→ **Your assignment**: All that is needed is the run of lines from the top of the entries to the line with "Open the IMAGES search tab", that line included, repeated exactly and free of pictures.

Start of Input material

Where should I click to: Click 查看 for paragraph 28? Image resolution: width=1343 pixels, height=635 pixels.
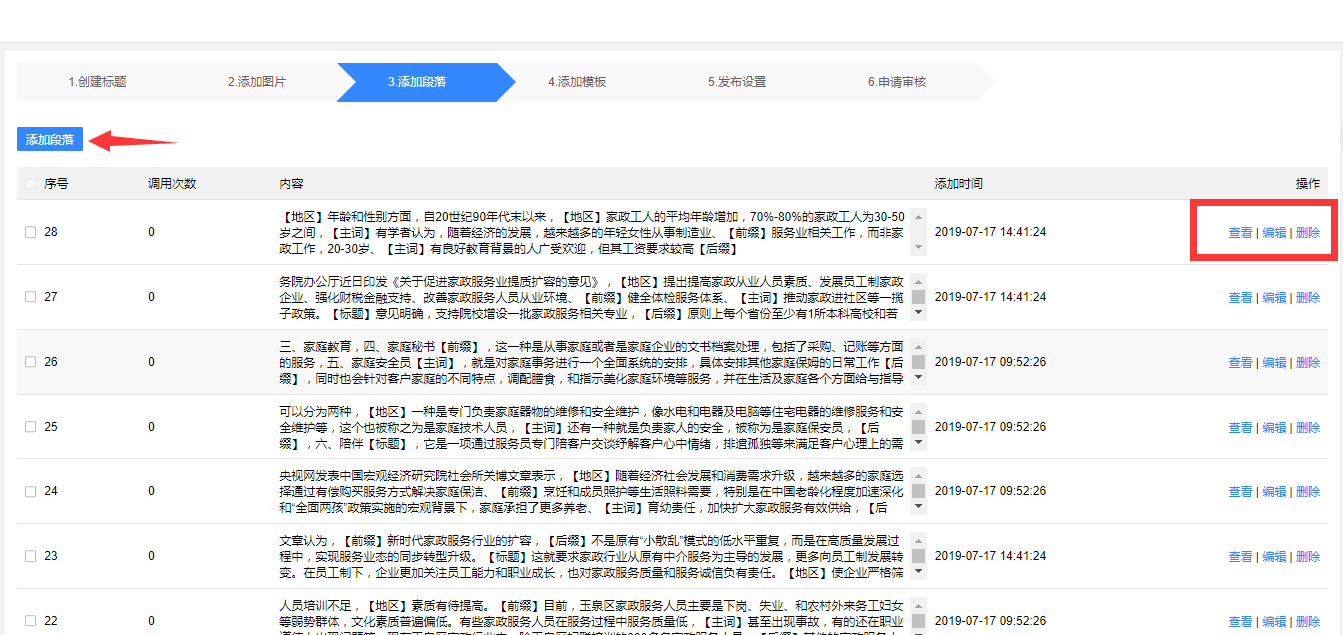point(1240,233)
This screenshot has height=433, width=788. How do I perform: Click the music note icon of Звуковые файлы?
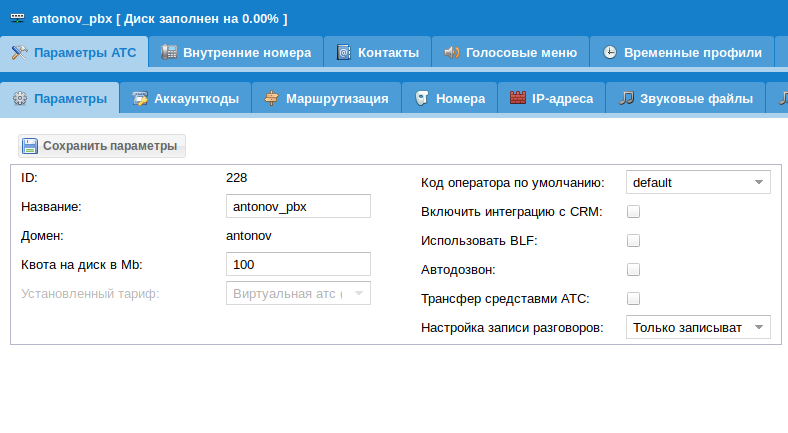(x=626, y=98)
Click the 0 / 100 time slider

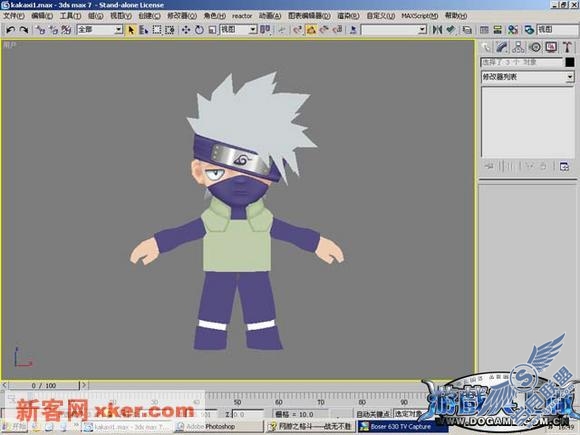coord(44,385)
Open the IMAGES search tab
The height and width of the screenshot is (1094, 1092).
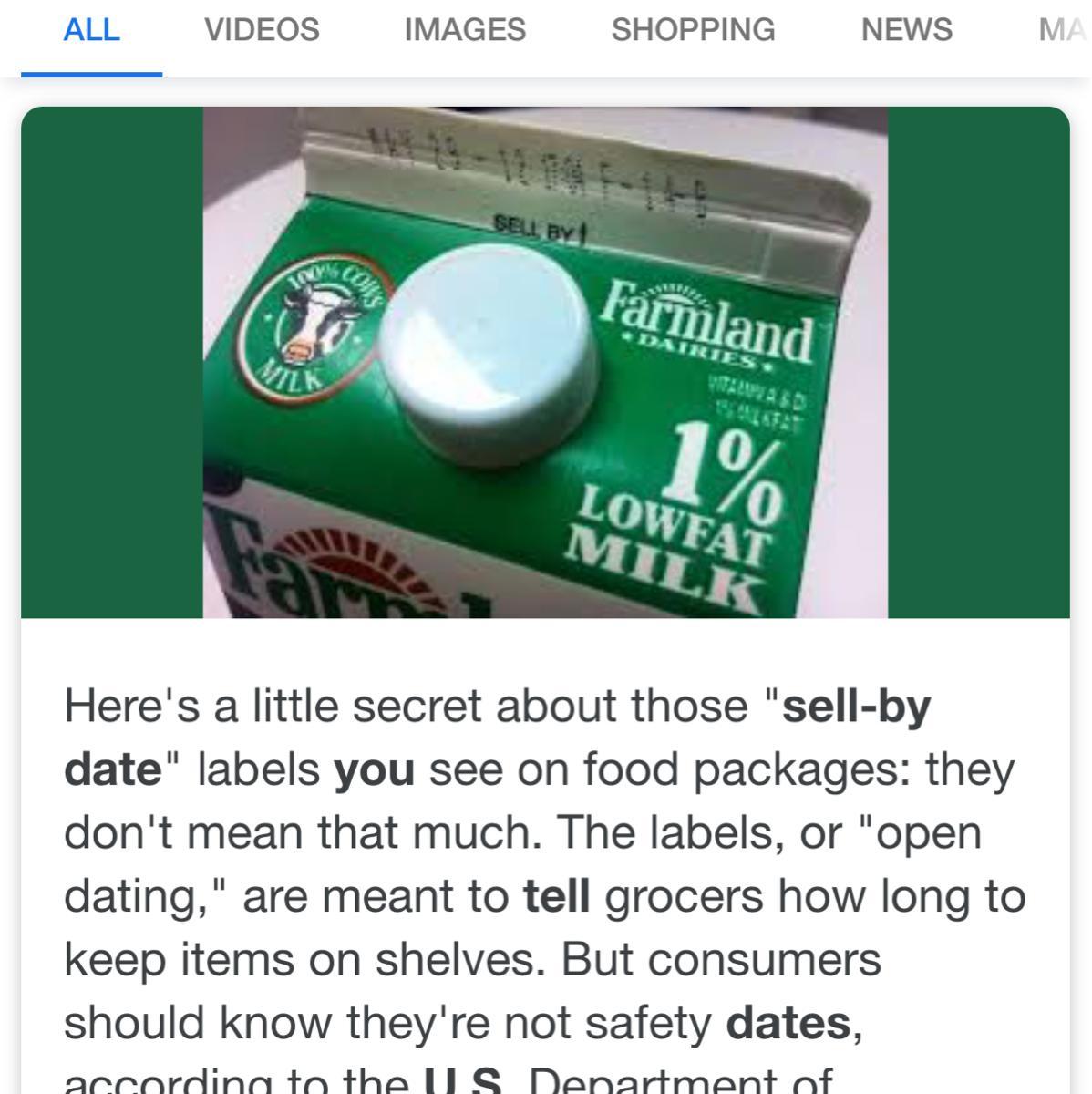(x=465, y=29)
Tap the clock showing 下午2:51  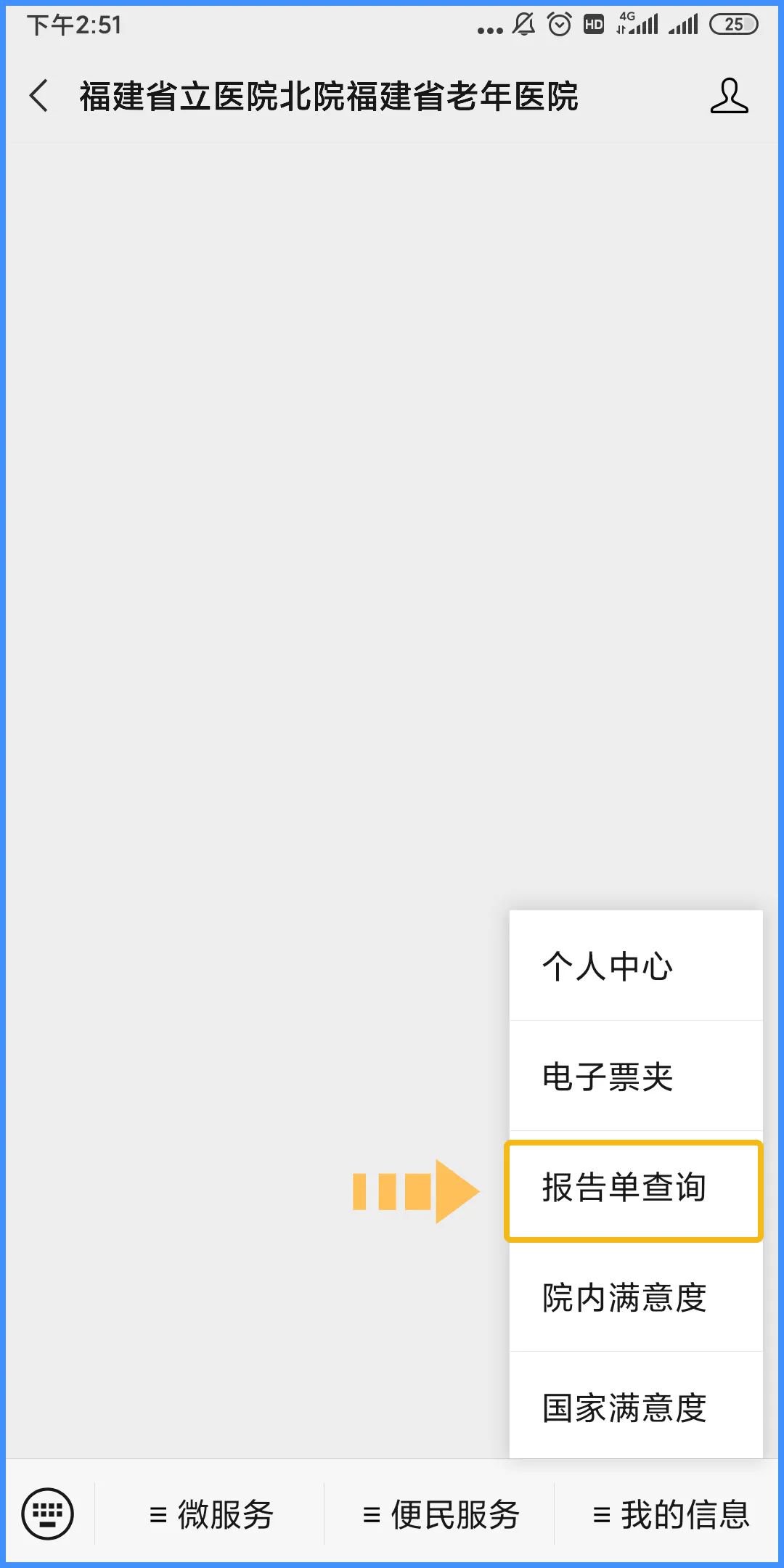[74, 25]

End of Input material

→ **Worked solution**:
Where should I click to: Click 查看 for paragraph 28? Image resolution: width=1343 pixels, height=635 pixels.
point(1240,233)
This screenshot has height=433, width=788. How do I perform: Click the music note icon of Звуковые файлы?
(x=626, y=98)
Click the 0 / 100 time slider

coord(44,385)
Open the IMAGES search tab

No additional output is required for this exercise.